Influence of lesion eccentricity
In atherosclerotic arterial lesions, the degree of eccentricity of the plaque has been shown to influence the mechanisms of lumen enlargement during balloon angioplasty because of its effect on vessel stretch.19 Baptista and colleagues showed that the mechanism of vessel expansion is greater in eccentric lesions, similar to our findings in direct stenting. While these investigators found that the amount of plaque reduction increased in concentric lesions (without a disease-free wall), we did not find that eccentric or concentric lesions influenced plaque reduction.
Influence of plaque composition
In previous reports of predilatation stenting, calcification has been shown to inhibit full stent expansion. Nevertheless, calcified plaques were excluded in our study for two reasons: firstly, they are a serious acoustic limitation for image quantification, especially when the arc is greater than 45°; secondly, the safety and efficacy of direct stenting has been shown only in carefully selected populations with uncalcified lesions.4 In the direct stenting group, “soft“ plaques (echolucent and rich in cells and extracellular lipid) were associated with a greater luminal gain owing to greater plaque reduction. In the predilatation stenting group, plaque morphology did not influence lumen gain. However, predilatation stenting of dense plaques resulted in a greater vessel expansion and less plaque reduction. This is consistent with the known biomechanical characteristics of soft plaques, which include a lower elasticity modulus (Young’s modulus) allowing the generation of greater strain for a given stress magnitude, and a consistency that allows potential plaque fragmentation and embolisation.20,21
Qualitative assessment of atheromatous plaque composition in coronary arteries is known to be subjective and is based an experienced operator’s interpretation. We based our work on the European Society of Cardiology classification, as described by Di Mario and colleagues.14 This classification has recently been shown to have good reproducibility and to be highly correlated with histological findings in an in vitro study.22
The assessment of the relative importance of positive or negative remodelling is dependent on the definition used, and different definitions could lead to different results.23
The potential advantage of using the same stent design in order to reduce the variability of the volumetric IVUS methodology can also be a limitation. Mechanisms of lumen enlargement may be different with different stent designs.18,24 The Duet stent delivery system used long balloon shoulders outside the stent and was different from the Tristar stent delivery system.

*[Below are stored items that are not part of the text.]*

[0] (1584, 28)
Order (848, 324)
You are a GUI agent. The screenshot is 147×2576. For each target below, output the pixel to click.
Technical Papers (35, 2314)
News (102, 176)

The lesions were not calcified, so no conclusions about plaque calcification can be drawn. However, direct stenting is generally dedicated to non-calcified lesions and this criterion was applied to both groups.
We measured 5 mm long reference segments on either side of the stent and showed the first and last 1 mm long volumes undergo significant change, so changes further from the stent are possible.